Means-Assessed Medicare and Social Security

‘Do you think Social Security will even be around when I am at retirement age?”.

A very, very, very common question that I get.

And while I don’t know, I sure hope so for our society’s sake.

I am beginning to lean in the direction that it’ll be means-assessed. What do I mean by ‘means-assessed’? That it’ll be based on your ability, or means, to take care of yourself with your own assets instead of relying on social security or medicare, neither of which are currently means-based.

If someone, say, has $10 million in assets, should they receive the same level of medicare or social security as someone who is less able to pay their own way through retirement?

A very loaded question, for sure, with no easy answers.

However, given the magnitude of obligations the Baby Boomer generation will require from these programs requires us to take a look at whether or not means-assessment should start to be factored for program qualification.

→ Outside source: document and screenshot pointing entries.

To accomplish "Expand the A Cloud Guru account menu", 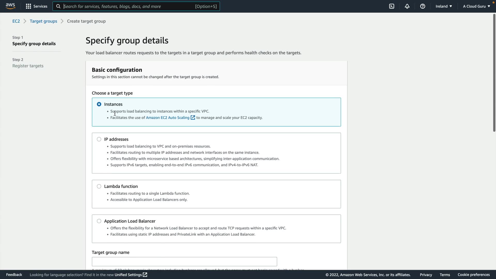I will (x=476, y=6).
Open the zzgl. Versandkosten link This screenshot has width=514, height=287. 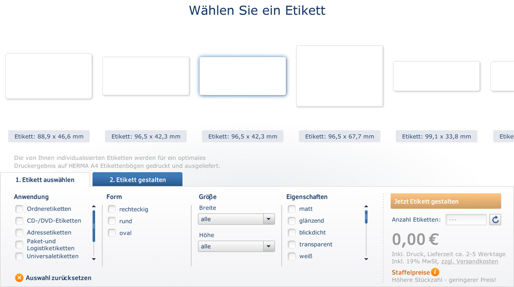(x=469, y=261)
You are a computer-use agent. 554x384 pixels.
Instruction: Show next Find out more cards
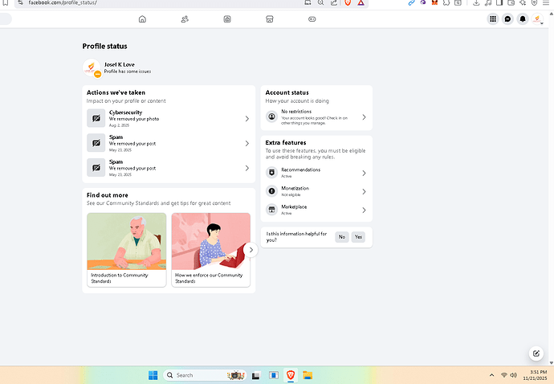coord(251,250)
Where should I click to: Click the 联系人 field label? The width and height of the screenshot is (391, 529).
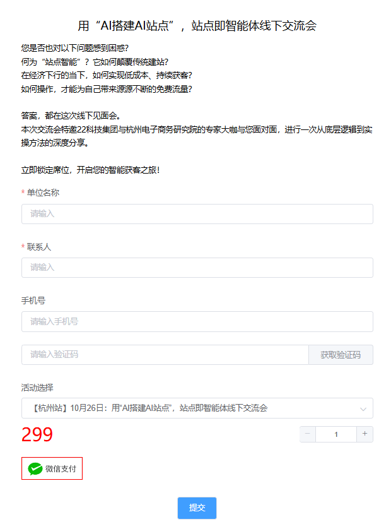[x=38, y=247]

I suspect it won’t hurt (well, the concept kind of hurts) to anticipate this change for anyone who is an upper income earner or has a balance sheet that is expected to provide upper income in retirement.

And if you aren’t sobered by this ¬†yet, remember that if you are an income earner > $106,800 in 2011 (but $110,100 in 2012), your Social Security tax (6.2%) starts up again January 1.

Yes, the maximum income limit keeps creeping up.

However one offset, at least mentally, is that 401(k) contribution limits have increased for 2012 from $16,500 to $17,000.

Some solace. Small, but still, some.